■ Excerpts from a dataset:
########

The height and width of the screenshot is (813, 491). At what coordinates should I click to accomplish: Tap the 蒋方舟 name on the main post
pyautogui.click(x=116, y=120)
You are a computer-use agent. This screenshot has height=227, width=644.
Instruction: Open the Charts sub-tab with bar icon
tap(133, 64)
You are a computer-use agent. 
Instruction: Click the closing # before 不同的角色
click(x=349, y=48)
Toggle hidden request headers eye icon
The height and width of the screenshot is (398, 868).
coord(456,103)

########

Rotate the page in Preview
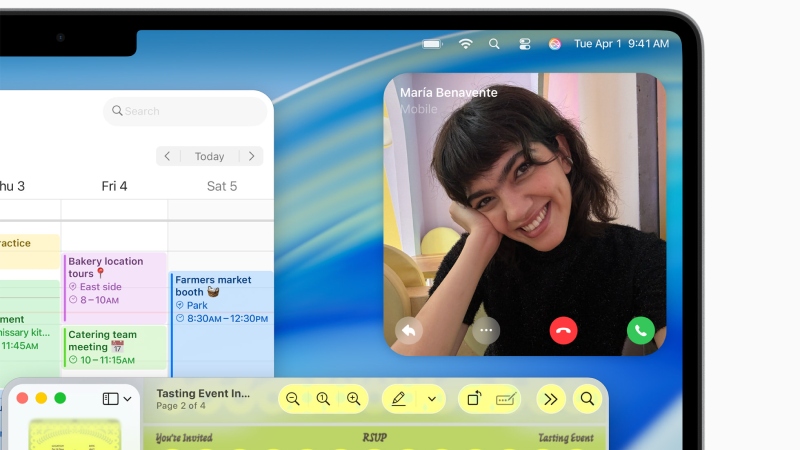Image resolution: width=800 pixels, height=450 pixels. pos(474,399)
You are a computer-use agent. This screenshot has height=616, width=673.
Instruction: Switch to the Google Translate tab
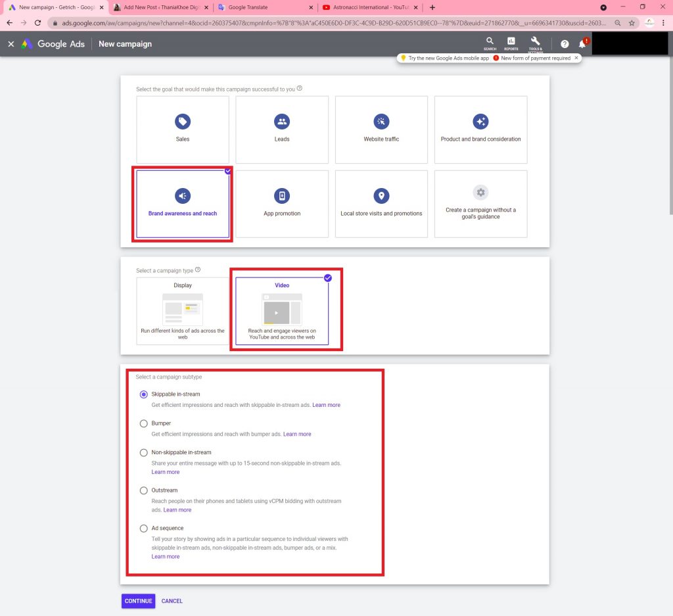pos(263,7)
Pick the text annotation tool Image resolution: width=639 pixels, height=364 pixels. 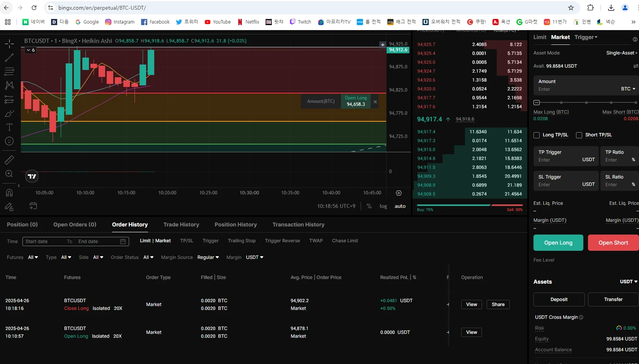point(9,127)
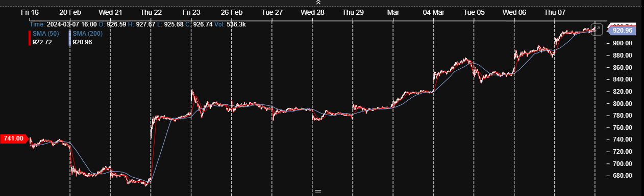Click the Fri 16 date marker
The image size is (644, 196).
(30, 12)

########

■ About this task:
List all lines above in which the string "agent" appears.

■ Task output:
You are a computer-use agent. This screenshot has height=227, width=644.
You are a computer-use agent. 
You are a computer-use agent. This screenshot has height=616, width=673.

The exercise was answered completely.